PROMPT: Set down each entry from the block beneath, exactly as written.

[Stored items]
+++++

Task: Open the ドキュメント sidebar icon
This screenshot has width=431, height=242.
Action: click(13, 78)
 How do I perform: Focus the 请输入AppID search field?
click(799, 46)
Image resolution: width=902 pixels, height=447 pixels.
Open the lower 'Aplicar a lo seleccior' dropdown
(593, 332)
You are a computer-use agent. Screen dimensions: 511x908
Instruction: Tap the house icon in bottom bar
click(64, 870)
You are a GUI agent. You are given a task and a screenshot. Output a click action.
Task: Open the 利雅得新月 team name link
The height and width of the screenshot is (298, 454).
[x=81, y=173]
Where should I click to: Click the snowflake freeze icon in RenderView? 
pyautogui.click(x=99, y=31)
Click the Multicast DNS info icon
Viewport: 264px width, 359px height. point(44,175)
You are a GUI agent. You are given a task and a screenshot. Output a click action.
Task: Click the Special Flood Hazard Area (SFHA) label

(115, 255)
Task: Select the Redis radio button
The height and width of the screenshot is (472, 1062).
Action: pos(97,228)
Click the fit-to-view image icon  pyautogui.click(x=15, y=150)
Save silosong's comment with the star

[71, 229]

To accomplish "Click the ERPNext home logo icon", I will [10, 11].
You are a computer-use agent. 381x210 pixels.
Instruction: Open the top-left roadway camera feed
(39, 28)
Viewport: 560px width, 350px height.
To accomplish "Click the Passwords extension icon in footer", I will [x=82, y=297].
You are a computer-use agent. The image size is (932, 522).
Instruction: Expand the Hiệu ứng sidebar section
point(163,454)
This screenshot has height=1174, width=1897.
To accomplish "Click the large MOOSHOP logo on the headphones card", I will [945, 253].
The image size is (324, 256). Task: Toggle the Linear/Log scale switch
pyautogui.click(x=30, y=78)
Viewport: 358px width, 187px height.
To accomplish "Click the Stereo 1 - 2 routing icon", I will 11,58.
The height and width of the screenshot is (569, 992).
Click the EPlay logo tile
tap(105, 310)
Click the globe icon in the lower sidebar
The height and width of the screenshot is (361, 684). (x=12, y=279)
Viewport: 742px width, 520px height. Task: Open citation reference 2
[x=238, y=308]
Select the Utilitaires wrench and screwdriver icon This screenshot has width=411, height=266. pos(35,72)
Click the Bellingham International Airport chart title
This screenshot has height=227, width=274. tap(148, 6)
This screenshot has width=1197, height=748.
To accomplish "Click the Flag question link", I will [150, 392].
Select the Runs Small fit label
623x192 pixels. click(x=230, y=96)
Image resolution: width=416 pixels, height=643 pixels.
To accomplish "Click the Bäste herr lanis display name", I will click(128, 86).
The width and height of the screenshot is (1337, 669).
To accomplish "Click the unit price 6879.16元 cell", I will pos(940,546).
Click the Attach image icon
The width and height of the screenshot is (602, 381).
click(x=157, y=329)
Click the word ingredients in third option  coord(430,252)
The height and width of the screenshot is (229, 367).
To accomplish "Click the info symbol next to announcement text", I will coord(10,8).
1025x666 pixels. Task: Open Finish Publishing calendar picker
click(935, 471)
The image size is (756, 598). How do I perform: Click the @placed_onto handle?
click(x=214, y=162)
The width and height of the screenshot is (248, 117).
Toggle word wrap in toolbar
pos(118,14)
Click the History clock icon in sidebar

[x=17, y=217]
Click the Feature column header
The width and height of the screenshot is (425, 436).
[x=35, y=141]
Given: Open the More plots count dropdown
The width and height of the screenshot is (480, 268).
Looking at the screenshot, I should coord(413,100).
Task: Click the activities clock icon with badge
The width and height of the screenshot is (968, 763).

+++++

EXERCISE OUTPUT:
Task: Open the ドキュメント sidebar icon
This screenshot has width=431, height=242.
Action: click(13, 78)
 How do I perform: Focus the 请输入AppID search field?
click(799, 46)
Image resolution: width=902 pixels, height=447 pixels.
Open the lower 'Aplicar a lo seleccior' dropdown
(593, 332)
You are a computer-use agent. Screen dimensions: 511x908
Instruction: Tap the house icon in bottom bar
click(64, 870)
You are a GUI agent. You are given a task and a screenshot. Output a click action.
Task: Open the 利雅得新月 team name link
The height and width of the screenshot is (298, 454).
[x=81, y=173]
Where should I click to: Click the snowflake freeze icon in RenderView? 
pyautogui.click(x=99, y=31)
Click the Multicast DNS info icon
Viewport: 264px width, 359px height. point(44,175)
You are a GUI agent. You are given a task and a screenshot. Output a click action.
Task: Click the Special Flood Hazard Area (SFHA) label

(115, 255)
Task: Select the Redis radio button
The height and width of the screenshot is (472, 1062).
Action: pos(97,228)
Click the fit-to-view image icon  pyautogui.click(x=15, y=150)
Save silosong's comment with the star

[71, 229]

To accomplish "Click the ERPNext home logo icon", I will [10, 11].
You are a computer-use agent. 381x210 pixels.
Instruction: Open the top-left roadway camera feed
(39, 28)
Viewport: 560px width, 350px height.
To accomplish "Click the Passwords extension icon in footer", I will [x=82, y=297].
You are a computer-use agent. The image size is (932, 522).
Instruction: Expand the Hiệu ứng sidebar section
point(163,454)
This screenshot has height=1174, width=1897.
To accomplish "Click the large MOOSHOP logo on the headphones card", I will [945, 253].
The image size is (324, 256). Task: Toggle the Linear/Log scale switch
pyautogui.click(x=30, y=78)
Viewport: 358px width, 187px height.
To accomplish "Click the Stereo 1 - 2 routing icon", I will 11,58.
The height and width of the screenshot is (569, 992).
Click the EPlay logo tile
tap(105, 310)
Click the globe icon in the lower sidebar
The height and width of the screenshot is (361, 684). (x=12, y=279)
Viewport: 742px width, 520px height. Task: Open citation reference 2
[x=238, y=308]
Select the Utilitaires wrench and screwdriver icon This screenshot has width=411, height=266. pos(35,72)
Click the Bellingham International Airport chart title
This screenshot has height=227, width=274. tap(148, 6)
This screenshot has width=1197, height=748.
To accomplish "Click the Flag question link", I will [150, 392].
Select the Runs Small fit label
623x192 pixels. click(x=230, y=96)
Image resolution: width=416 pixels, height=643 pixels.
To accomplish "Click the Bäste herr lanis display name", I will click(128, 86).
The width and height of the screenshot is (1337, 669).
To accomplish "Click the unit price 6879.16元 cell", I will pos(940,546).
Click the Attach image icon
The width and height of the screenshot is (602, 381).
click(x=157, y=329)
Click the word ingredients in third option  coord(430,252)
The height and width of the screenshot is (229, 367).
To accomplish "Click the info symbol next to announcement text", I will coord(10,8).
1025x666 pixels. Task: Open Finish Publishing calendar picker
click(935, 471)
The image size is (756, 598). How do I perform: Click the @placed_onto handle?
click(x=214, y=162)
The width and height of the screenshot is (248, 117).
Toggle word wrap in toolbar
pos(118,14)
Click the History clock icon in sidebar

[x=17, y=217]
Click the Feature column header
The width and height of the screenshot is (425, 436).
[x=35, y=141]
Given: Open the More plots count dropdown
The width and height of the screenshot is (480, 268).
Looking at the screenshot, I should coord(413,100).
Task: Click the activities clock icon with badge
The width and height of the screenshot is (968, 763).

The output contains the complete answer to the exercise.